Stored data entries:
+++
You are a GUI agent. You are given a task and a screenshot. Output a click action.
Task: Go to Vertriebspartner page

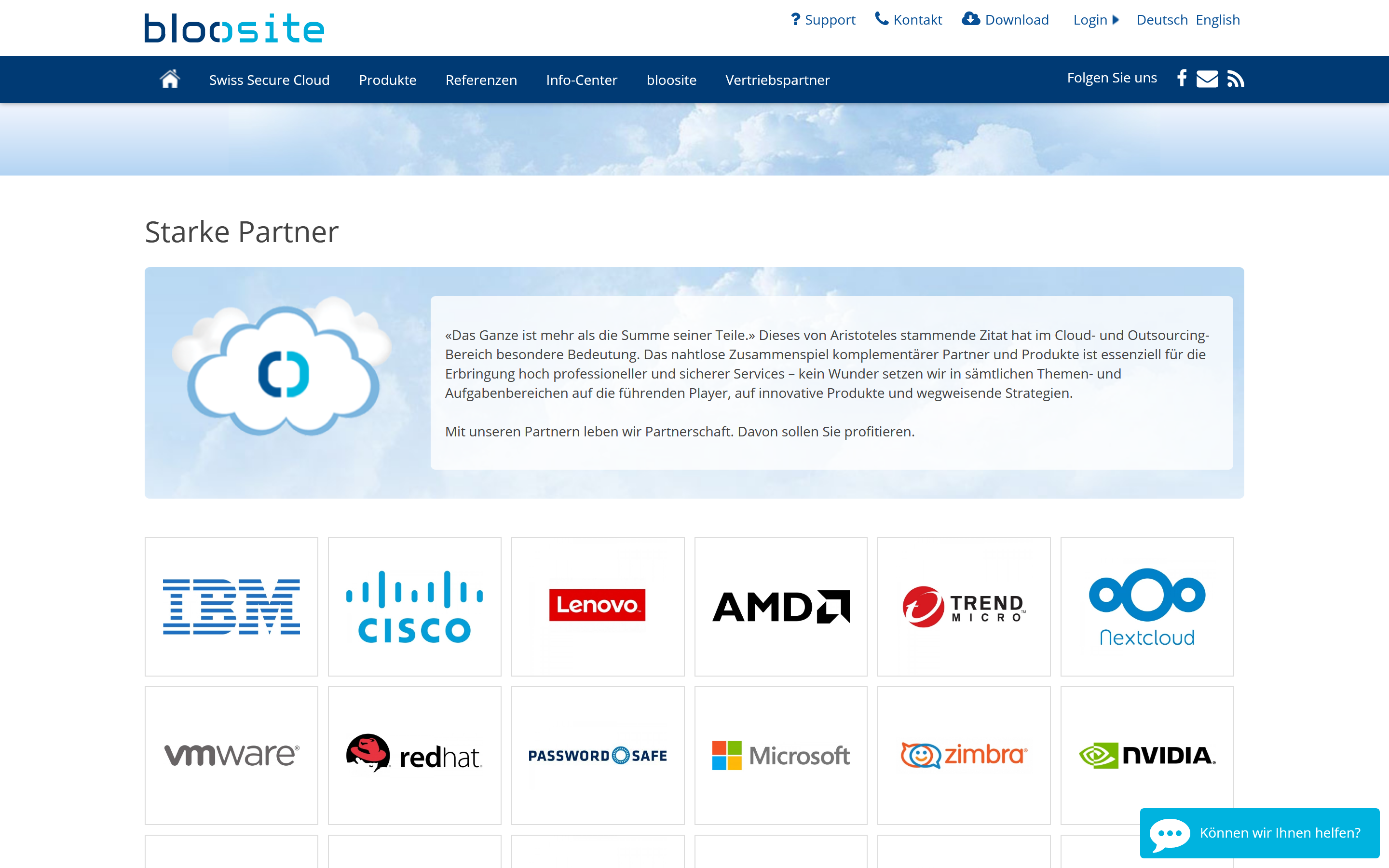coord(777,80)
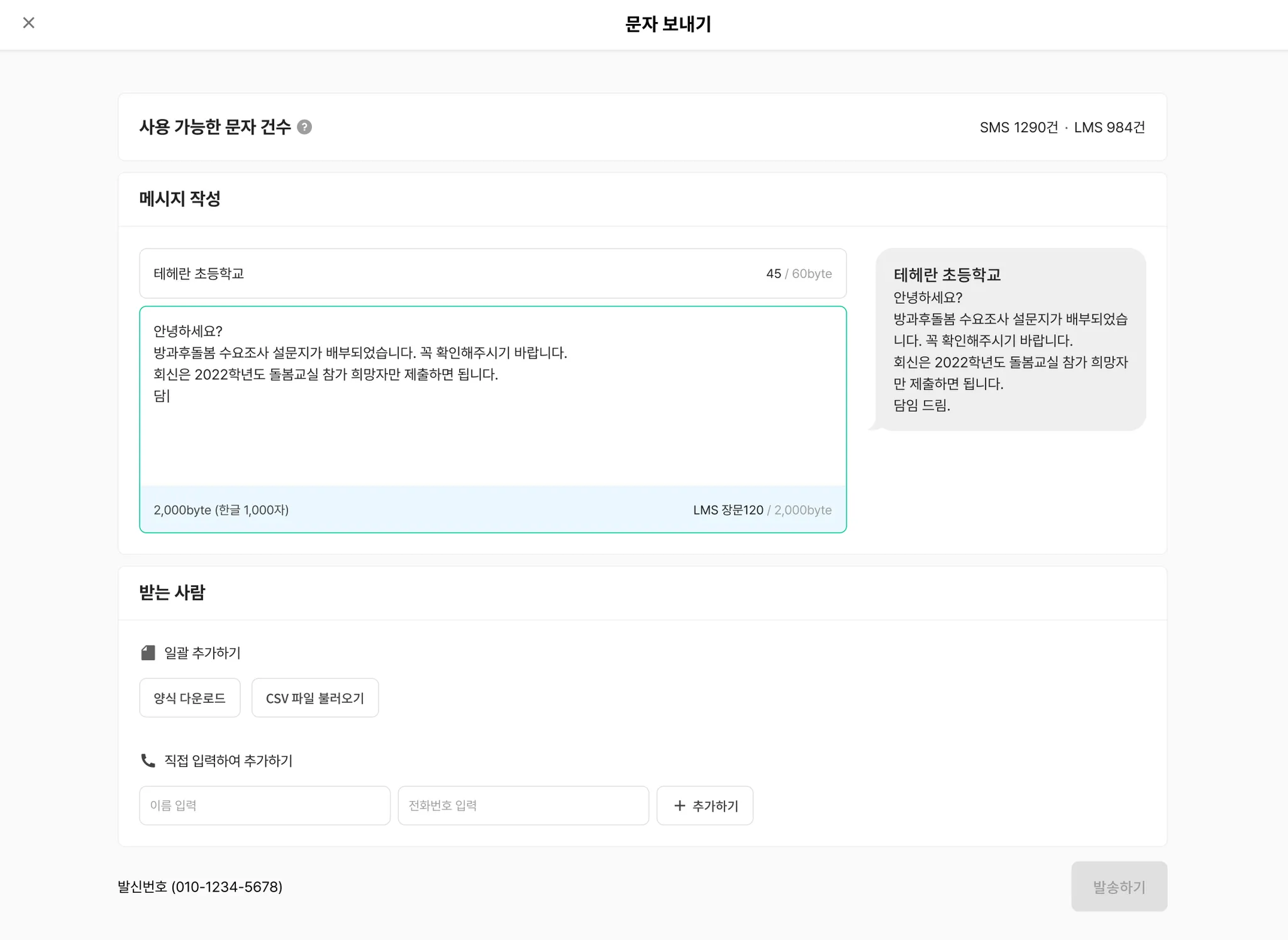The width and height of the screenshot is (1288, 940).
Task: Focus the 이름 입력 field
Action: [264, 805]
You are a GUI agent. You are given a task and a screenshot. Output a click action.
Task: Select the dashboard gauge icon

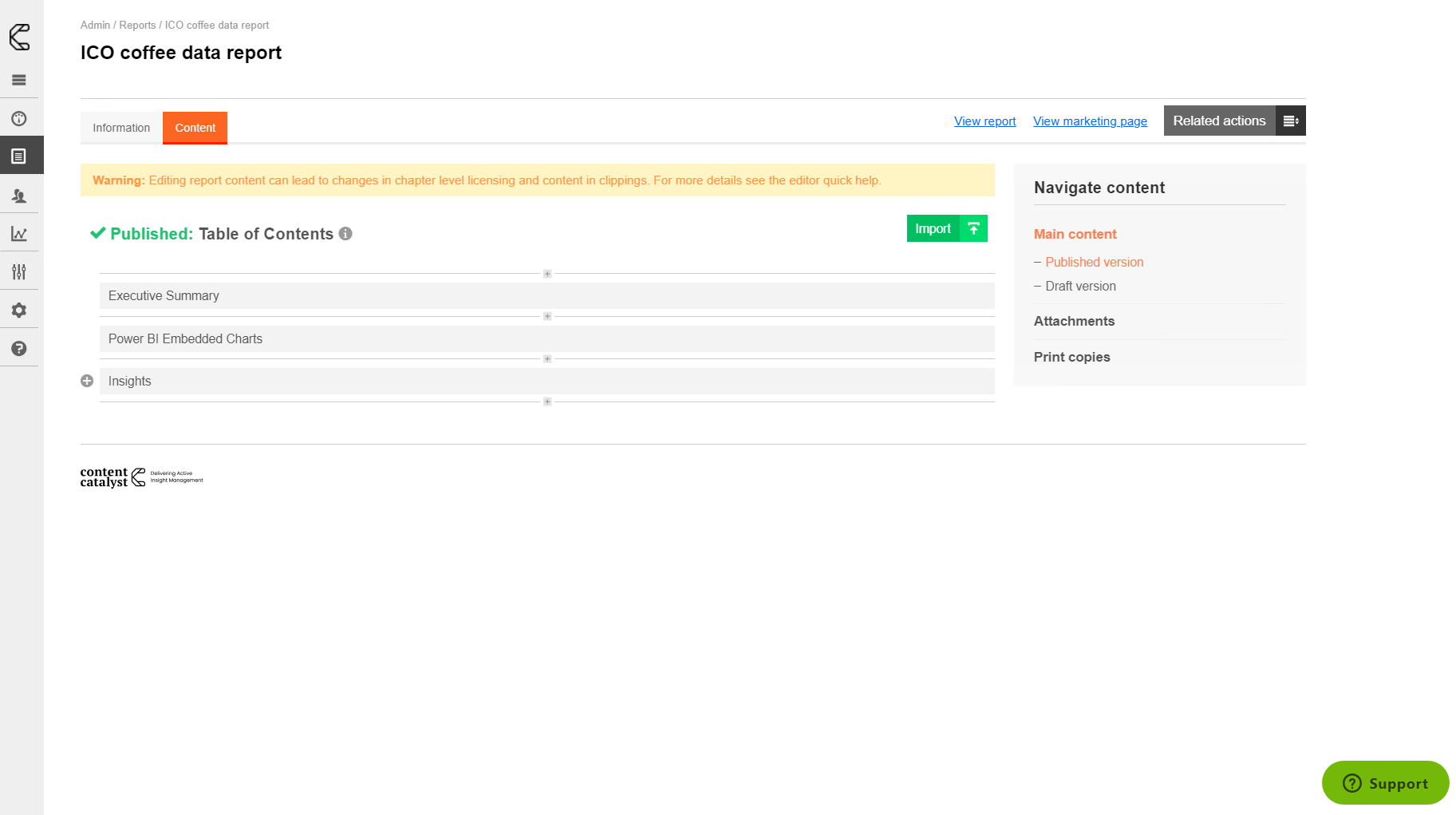(20, 117)
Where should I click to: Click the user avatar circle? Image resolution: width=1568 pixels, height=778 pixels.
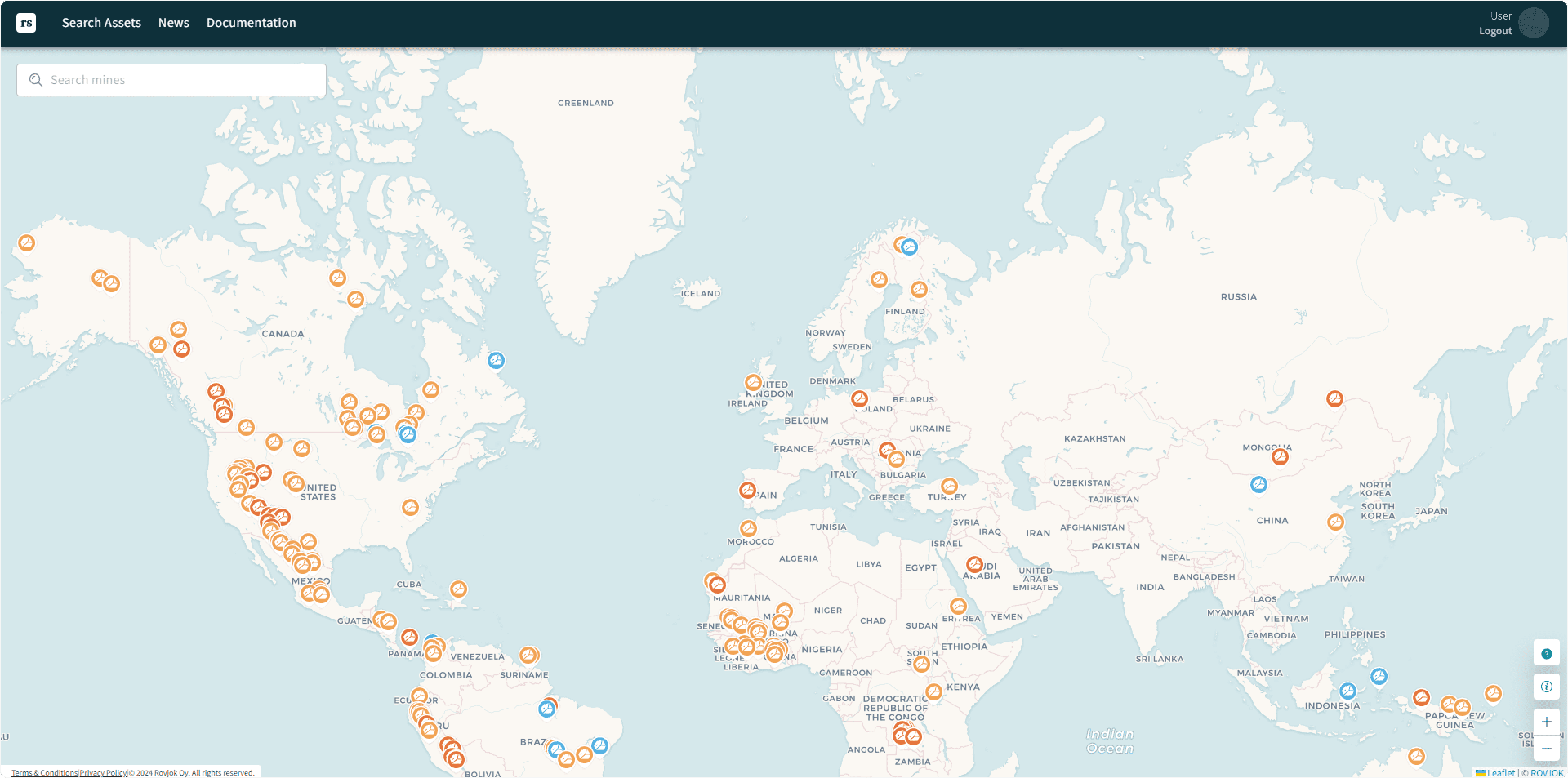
+++
Work item: The reply must consist of the records, repeated exactly, minus any images.

Exercise output:
You are a GUI agent. You are given a task and a screenshot. Output a click action.
Task: Go to Vertriebspartner page

coord(777,80)
The width and height of the screenshot is (1288, 940).
Task: Focus the 이름 입력 field
Action: [264, 805]
You are a GUI agent. You are given a task and a screenshot. Output a click action.
Task: Select the dashboard gauge icon

(20, 117)
Where should I click to: Click the user avatar circle? Image resolution: width=1568 pixels, height=778 pixels.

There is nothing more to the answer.